Empower teams and align incentives. Effective journey teams are largely self-driven. Leaders set high-level objectives but let the teams make day-to-day design and implementation decisions, as long as they meet their targets and conform to the business’s strategy. This autonomy does not lead to anarchy or mayhem, as some people might expect. Leaders still make the strategic decisions and define KPIs for the teams. They also hold biweekly check-ins with teams. Together, these practices produce a higher level of transparency than we find in traditional organizations.
Owing to the radically different nature of journey teams, traditional performance metrics are not useful for assessing them. Each team member’s KPIs should mirror the journey scorecard to ensure that its goals and incentives are aligned with journey outcomes. Each team has an appointed journey owner who is responsible for adhering to goals and aligning with stakeholders on important decisions. In place of briefings, senior leaders engage with their teams in person in the journey rooms. In addition to encouraging frequent leader and team feedback, the governance model includes a built-in escalation mechanism.
Devise a persistent funding model. Customer-journey-at-scale transformation quashes the proliferation of business cases (which often total in the hundreds) that are associated with multiple change initiatives. It also avoids project-based funding that starts and stops every few months. Because they function as ongoing programs, journeys receive dedicated, multiyear funding to ensure that teams can achieve the desired results. Unlike traditional projects, however, journey programs are not funded blindly at the start of the budget cycle. Thanks to the transparency and ongoing measurement of the programs, companies have the flexibility to modify funding in response to performance.
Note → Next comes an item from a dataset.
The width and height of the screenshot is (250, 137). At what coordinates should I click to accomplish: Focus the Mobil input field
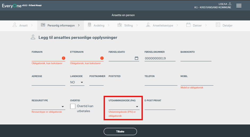[x=197, y=82]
Companies realize the most profound benefit of the customer journey transformation only when they have mobilized the entire organization around journeys. Over time, as more journeys emerge and gain scale, the company’s change initiatives are ultimately organized around journeys. (See Exhibit 3.)
Reorganizing around customer journeys is a transformational endeavor. Companies can’t build journeys discretely or in isolation; they need to reconfigure the way the organization and its people work and improve and track progress. But with a new orientation and approach—and with digital strength and fluency in change—any company can coherently, consistently, and fully act on its belief that the customer is the center of its universe. By tapping the power of a customer-journey-at-scale transformation, even elephants can sprint.